+++ TEXT PASSAGE
Siberian Husky vs Rottweiler: A Full Breed Comparison

When it comes to the husky vs rottweiler, there are a lot more differences than similarities between the two. Huskies are very wolf-like and require a whole lot of exercise; they can also be very stubborn at times, but they are amazingly loyal and fun to be around.

Rottweilers are much larger in size and have a strong guarding instinct. They are gentle giants with their families and make great companions when properly socialized.

In this article, we’ll explore the similarities and differences between the husky and rottweiler to understand better how these two popular breeds compare.

Let’s get straight into it.

An infographic of the key similarities and differences between the husky vs rottweiler


Before we look at all the less obvious differences between the husky vs rottweiler, let’s get the main one out of the way.

Huskies and rottweilers clearly look very different.

A husky up close with its tongue sticking out

Huskies have a wolf-life appearance, with pointed ears, fluffy thick coats in various colors, and curly, bushy tails.

They have slender builds that help them pull sleds for miles at a time and have friendly expressions.

A rottweiler laid down in some grass

Rottweilers have much more square-shaped heads, with muscular physiques, broad shoulders, and a short single coat that is usually black and rust, black and mahogany, or black and tan.

Other Differences

Now that the main difference is out of the way let’s dive into all the other differences between these two popular breeds.


Rottweilers have a pretty big size advantage over huskies, both weighing considerably more and also being taller in height:

  • Huskies reach 20 to 23.5 inches in height and between 35 and 60 lbs in weight as per the breed standard.
++++++
+++ COLLECTED MATERIAL
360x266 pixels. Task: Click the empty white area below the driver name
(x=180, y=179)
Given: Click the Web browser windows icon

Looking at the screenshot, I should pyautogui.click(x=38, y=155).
++++++
● SET PROBLEM
Which coat color combinations does the husky vs rottweiler comparison name as usual for rottweilers? List every one.

● RESULT
- Black and rust
- Black and mahogany
- Black and tan